Senate Finance Committee’s Reconciliation Package Insights
The Senate Finance Committee’s reconciliation package is progressing through the Senate process. A comparison with the House-passed version reveals some important details and noticeable gaps.
Much like the House proposal, the Senate Finance bill prioritizes strengthening eligibility verification and enforcement in Medicaid and the Obamacare exchanges. This is all about making sure that only eligible individuals are on these programs. Additionally, it establishes a framework for imposing work requirements on Medicaid, similar to other welfare initiatives, and has a mechanism to recapture overpayments in Obamacare premium subsidies.
In certain respects, the Senate Finance bill improves on the House version. For instance, it tightens the eligibility rules regarding illegal immigrants qualifying for Medicaid and Obamacare subsidies. It also removes the delays associated with Disproportionate Share Hospital payment cuts. These cuts, earlier touted as “savings” under Obamacare, have seen constant intervention from Congress, which stopped their implementation. The Senate proposal rightly puts an end to these delays. Moreover, the Finance Committee has taken further measures to curb states from using dubious financing strategies to tap into federal funds.
However, the Finance bill also retains some problematic provisions. Like the House version, it grants special allowances to states that have opted not to expand their Medicaid programs, instead of treating all states equally, which can create distortions in funding equity.
At first glance, this might look like a reasonable compromise, rewarding states that wisely chose not to expand Medicaid under Obamacare. But these exceptions only contribute to the complexities and lack of transparency in the financing structure of Medicaid. What’s really needed is more clarity and accountability, rather than less.
The most significant difference between the two bills is that the Senate Finance version removes any enhancements for Health Savings Accounts. The House proposal included several modifications to make these accounts more accessible, including adjustments to contributions and qualifying expenses for Direct Primary Care and exchange plans. In contrast, the Senate bill omits these changes and other initiatives from the Trump administration, such as the Individual Coverage Health Reimbursement Arrangements. This omission is a notable setback for health reform that puts patients first.
Moreover, both the House and Senate Finance bills lack a consensus on aligning the enhanced Obamacare Medicaid match rate with traditional Medicaid match rates. Neither proposal modifies the inflated funding levels for the enhanced Obamacare Medicaid expansion. While the bills do eliminate a temporary bonus for new expansion states, removing the preferential match rate altogether would create a fairer funding structure and mitigate the distortions it causes.

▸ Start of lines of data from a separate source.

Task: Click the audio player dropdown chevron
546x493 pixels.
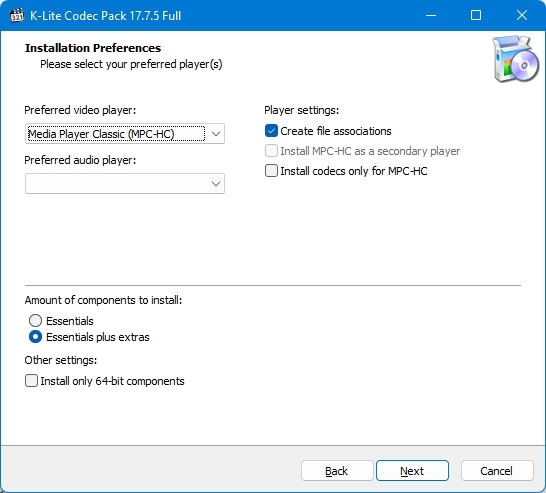Action: pos(216,183)
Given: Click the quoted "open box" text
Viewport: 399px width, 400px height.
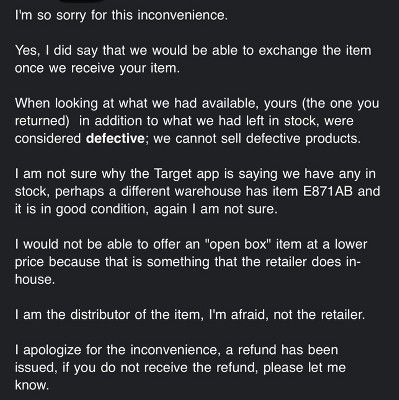Looking at the screenshot, I should pos(238,244).
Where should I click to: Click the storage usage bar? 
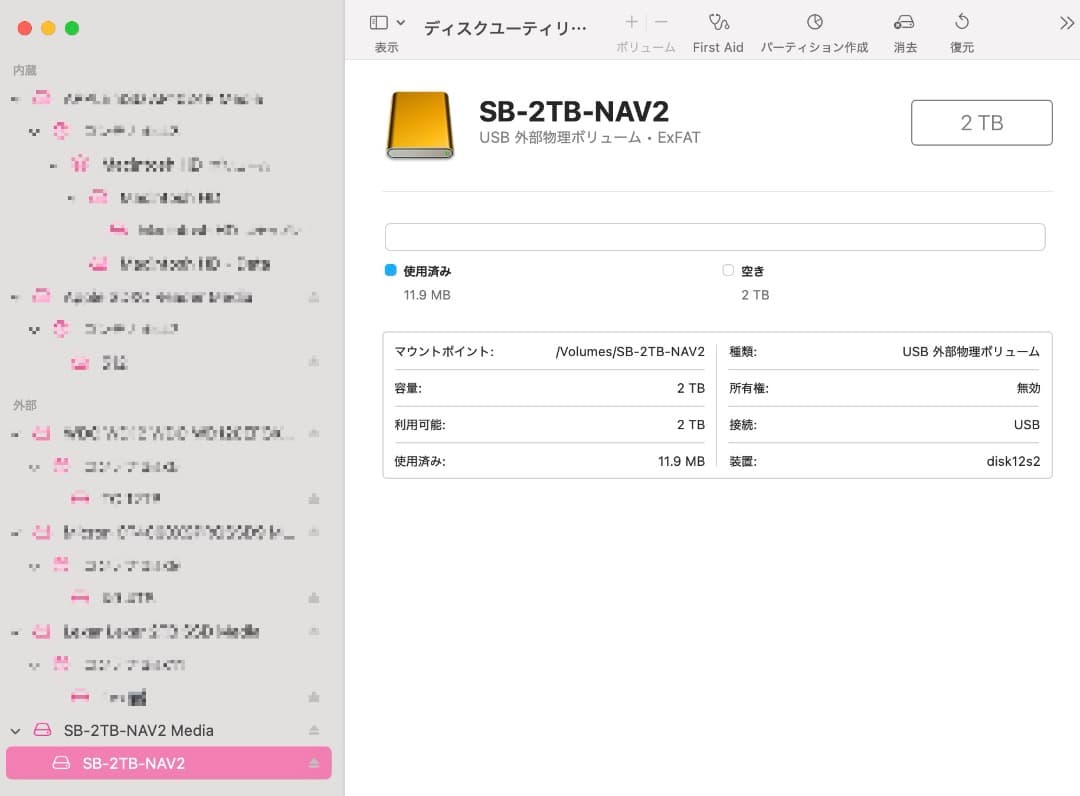tap(715, 236)
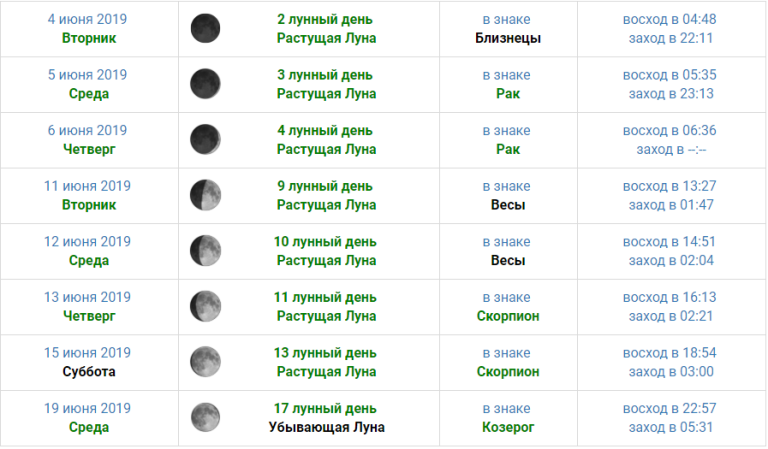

Neither bill introduces a trigger mechanism for Congress to implement more substantial, long-term reforms to the Medicaid program. Without this, there’s a risk Congress will simply move on, much like after previous welfare reforms, leaving future reform efforts unaddressed. The House bill also fails to tackle this issue.
With the July 4 deadline for passing the One Big Beautiful Bill Act fast approaching, there remains an opportunity for Congress to address the missing elements.